AIM → Print the lines below verbatim, everything from the line containing "You are a computer-use agent. Screen" down to the line containing "Action: coord(1066,551)", both of those included.
----- SUPPLIED MATERIAL
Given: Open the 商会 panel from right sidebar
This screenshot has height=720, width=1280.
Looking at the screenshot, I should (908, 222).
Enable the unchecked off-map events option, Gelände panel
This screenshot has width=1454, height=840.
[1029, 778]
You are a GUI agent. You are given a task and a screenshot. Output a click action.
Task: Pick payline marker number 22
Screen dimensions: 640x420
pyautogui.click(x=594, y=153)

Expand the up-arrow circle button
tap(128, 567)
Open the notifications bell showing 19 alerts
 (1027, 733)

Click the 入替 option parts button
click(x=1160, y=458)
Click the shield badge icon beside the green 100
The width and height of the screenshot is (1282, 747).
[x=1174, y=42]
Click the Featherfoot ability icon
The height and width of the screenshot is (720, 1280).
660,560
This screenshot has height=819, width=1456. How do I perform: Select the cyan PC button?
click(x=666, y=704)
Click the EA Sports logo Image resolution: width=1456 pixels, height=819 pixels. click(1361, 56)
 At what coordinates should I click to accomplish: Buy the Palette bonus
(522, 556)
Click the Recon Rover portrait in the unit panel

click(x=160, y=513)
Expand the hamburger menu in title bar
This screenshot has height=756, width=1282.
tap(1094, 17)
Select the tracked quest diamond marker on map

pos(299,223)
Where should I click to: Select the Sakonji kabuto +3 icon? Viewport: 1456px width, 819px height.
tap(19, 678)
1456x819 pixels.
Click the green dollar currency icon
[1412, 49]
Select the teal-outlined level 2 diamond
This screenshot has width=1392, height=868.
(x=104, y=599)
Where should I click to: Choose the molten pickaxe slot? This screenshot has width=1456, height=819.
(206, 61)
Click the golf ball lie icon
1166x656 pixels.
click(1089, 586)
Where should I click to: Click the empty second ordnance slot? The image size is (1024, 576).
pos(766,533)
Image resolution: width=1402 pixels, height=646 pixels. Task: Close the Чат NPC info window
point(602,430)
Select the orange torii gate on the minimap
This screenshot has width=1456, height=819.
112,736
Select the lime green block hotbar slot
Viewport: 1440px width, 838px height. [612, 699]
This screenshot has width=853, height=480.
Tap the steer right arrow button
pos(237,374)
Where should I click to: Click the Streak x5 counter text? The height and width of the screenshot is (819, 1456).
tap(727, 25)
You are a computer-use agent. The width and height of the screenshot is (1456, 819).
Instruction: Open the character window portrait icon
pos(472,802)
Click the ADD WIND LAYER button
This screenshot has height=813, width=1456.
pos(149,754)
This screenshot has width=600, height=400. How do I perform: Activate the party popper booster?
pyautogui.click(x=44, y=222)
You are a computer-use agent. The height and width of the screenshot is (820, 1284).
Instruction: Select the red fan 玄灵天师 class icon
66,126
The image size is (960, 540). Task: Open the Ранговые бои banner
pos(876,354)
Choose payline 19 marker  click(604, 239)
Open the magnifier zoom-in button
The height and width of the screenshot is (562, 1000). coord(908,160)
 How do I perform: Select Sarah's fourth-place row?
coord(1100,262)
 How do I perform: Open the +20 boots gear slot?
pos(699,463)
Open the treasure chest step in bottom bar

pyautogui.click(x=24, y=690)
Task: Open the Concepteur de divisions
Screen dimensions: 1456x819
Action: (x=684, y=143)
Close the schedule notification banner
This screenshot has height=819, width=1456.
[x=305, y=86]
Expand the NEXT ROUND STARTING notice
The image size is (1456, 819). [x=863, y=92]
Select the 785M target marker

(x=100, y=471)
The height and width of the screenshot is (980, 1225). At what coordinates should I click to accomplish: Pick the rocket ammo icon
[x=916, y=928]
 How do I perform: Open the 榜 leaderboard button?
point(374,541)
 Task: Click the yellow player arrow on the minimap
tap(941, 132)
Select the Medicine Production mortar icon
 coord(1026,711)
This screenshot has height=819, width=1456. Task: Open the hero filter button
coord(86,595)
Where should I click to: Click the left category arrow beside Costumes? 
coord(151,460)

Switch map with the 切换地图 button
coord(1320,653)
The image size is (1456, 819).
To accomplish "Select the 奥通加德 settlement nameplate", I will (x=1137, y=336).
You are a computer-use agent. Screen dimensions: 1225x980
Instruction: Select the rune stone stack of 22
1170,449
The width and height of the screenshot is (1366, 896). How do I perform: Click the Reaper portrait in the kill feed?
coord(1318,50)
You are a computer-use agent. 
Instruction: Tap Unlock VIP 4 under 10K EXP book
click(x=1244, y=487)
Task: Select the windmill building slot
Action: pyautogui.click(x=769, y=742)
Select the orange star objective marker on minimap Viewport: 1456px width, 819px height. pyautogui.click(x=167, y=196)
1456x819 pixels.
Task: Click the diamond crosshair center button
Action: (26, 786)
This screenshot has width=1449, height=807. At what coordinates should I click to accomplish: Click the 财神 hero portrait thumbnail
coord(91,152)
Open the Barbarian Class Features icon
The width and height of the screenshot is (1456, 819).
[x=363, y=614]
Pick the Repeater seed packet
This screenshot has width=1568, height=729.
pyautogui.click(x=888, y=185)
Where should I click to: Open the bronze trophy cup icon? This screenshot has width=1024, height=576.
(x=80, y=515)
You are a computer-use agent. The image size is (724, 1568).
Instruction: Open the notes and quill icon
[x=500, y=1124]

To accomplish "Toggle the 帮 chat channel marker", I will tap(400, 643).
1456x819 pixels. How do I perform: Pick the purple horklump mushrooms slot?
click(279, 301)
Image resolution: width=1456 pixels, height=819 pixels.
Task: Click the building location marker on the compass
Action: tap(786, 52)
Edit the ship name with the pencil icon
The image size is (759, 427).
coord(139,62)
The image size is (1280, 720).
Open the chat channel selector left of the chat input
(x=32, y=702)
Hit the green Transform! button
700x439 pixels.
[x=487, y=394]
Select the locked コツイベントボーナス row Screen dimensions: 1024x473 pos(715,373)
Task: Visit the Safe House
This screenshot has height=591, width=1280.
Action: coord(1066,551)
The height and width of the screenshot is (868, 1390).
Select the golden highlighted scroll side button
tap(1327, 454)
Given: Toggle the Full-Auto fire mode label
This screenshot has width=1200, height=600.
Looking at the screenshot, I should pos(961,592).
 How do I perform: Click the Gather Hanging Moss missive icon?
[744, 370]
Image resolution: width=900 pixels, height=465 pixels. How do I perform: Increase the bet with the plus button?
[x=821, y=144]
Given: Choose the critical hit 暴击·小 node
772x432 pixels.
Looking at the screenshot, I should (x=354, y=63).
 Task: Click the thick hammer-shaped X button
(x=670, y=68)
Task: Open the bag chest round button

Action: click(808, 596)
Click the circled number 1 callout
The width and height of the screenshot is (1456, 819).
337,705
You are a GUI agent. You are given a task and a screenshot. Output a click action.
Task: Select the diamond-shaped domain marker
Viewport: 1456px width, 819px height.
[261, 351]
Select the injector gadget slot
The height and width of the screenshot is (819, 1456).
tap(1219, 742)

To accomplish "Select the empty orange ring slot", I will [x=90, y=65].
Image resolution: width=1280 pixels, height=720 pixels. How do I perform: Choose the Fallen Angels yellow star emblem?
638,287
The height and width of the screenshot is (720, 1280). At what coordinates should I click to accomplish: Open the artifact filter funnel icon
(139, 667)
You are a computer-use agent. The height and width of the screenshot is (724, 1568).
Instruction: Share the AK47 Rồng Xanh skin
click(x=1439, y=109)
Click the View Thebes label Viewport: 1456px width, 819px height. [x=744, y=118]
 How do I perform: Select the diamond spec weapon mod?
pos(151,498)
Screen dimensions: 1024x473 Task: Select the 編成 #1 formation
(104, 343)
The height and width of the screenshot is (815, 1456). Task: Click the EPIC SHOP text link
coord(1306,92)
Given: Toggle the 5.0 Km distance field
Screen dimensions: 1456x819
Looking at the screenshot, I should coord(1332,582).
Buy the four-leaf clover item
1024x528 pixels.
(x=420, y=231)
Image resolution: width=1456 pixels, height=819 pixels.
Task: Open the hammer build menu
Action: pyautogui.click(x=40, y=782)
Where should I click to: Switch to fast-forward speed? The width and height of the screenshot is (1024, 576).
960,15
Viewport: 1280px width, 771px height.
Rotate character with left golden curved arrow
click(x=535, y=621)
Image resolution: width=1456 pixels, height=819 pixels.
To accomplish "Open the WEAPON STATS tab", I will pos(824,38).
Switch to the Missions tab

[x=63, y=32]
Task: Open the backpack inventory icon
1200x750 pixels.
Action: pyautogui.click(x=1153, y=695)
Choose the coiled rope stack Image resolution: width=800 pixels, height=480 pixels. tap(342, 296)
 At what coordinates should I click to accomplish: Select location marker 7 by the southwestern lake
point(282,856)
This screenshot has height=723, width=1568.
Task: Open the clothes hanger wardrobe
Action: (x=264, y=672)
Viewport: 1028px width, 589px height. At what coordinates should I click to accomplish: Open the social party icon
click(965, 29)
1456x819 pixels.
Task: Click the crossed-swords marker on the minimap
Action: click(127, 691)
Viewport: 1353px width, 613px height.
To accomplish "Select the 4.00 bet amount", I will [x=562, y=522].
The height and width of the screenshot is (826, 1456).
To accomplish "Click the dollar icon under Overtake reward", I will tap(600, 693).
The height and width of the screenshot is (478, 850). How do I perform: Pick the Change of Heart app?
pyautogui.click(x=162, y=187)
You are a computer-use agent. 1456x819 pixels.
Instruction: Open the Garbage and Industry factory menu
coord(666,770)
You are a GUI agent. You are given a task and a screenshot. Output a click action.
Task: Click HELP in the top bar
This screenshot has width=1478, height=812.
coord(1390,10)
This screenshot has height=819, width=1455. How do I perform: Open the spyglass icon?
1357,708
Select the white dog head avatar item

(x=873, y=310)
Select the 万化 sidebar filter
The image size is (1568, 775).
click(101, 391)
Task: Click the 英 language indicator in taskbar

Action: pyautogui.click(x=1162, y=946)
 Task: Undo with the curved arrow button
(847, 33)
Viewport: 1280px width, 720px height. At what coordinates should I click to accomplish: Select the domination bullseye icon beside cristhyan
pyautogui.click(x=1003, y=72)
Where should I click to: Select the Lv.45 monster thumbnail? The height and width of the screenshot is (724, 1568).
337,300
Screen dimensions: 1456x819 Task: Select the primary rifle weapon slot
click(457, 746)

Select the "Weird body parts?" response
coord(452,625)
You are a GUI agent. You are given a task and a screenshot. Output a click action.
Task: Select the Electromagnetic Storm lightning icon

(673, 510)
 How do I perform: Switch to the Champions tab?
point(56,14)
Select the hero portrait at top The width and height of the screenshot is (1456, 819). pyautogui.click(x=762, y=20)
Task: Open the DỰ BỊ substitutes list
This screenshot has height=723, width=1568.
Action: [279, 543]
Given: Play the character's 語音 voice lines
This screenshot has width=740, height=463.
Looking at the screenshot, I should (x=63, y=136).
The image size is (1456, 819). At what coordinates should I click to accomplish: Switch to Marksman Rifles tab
----------
TASK ANSWER →
You are a computer-use agent. Screen dimensions: 1225x980
Instruction: Select the rune stone stack of 22
1170,449
The width and height of the screenshot is (1366, 896). How do I perform: Click the Reaper portrait in the kill feed?
coord(1318,50)
You are a computer-use agent. 
Instruction: Tap Unlock VIP 4 under 10K EXP book
click(x=1244, y=487)
Task: Select the windmill building slot
Action: pyautogui.click(x=769, y=742)
Select the orange star objective marker on minimap Viewport: 1456px width, 819px height. pyautogui.click(x=167, y=196)
1456x819 pixels.
Task: Click the diamond crosshair center button
Action: (26, 786)
This screenshot has width=1449, height=807. At what coordinates should I click to accomplish: Click the 财神 hero portrait thumbnail
coord(91,152)
Open the Barbarian Class Features icon
The width and height of the screenshot is (1456, 819).
[x=363, y=614]
Pick the Repeater seed packet
This screenshot has width=1568, height=729.
pyautogui.click(x=888, y=185)
Where should I click to: Open the bronze trophy cup icon? This screenshot has width=1024, height=576.
(x=80, y=515)
You are a computer-use agent. The image size is (724, 1568).
Instruction: Open the notes and quill icon
[x=500, y=1124]

To accomplish "Toggle the 帮 chat channel marker", I will tap(400, 643).
1456x819 pixels. How do I perform: Pick the purple horklump mushrooms slot?
click(279, 301)
Image resolution: width=1456 pixels, height=819 pixels.
Task: Click the building location marker on the compass
Action: tap(786, 52)
Edit the ship name with the pencil icon
The image size is (759, 427).
coord(139,62)
The image size is (1280, 720).
Open the chat channel selector left of the chat input
(x=32, y=702)
Hit the green Transform! button
700x439 pixels.
[x=487, y=394]
Select the locked コツイベントボーナス row Screen dimensions: 1024x473 pos(715,373)
Task: Visit the Safe House
This screenshot has height=591, width=1280.
Action: coord(1066,551)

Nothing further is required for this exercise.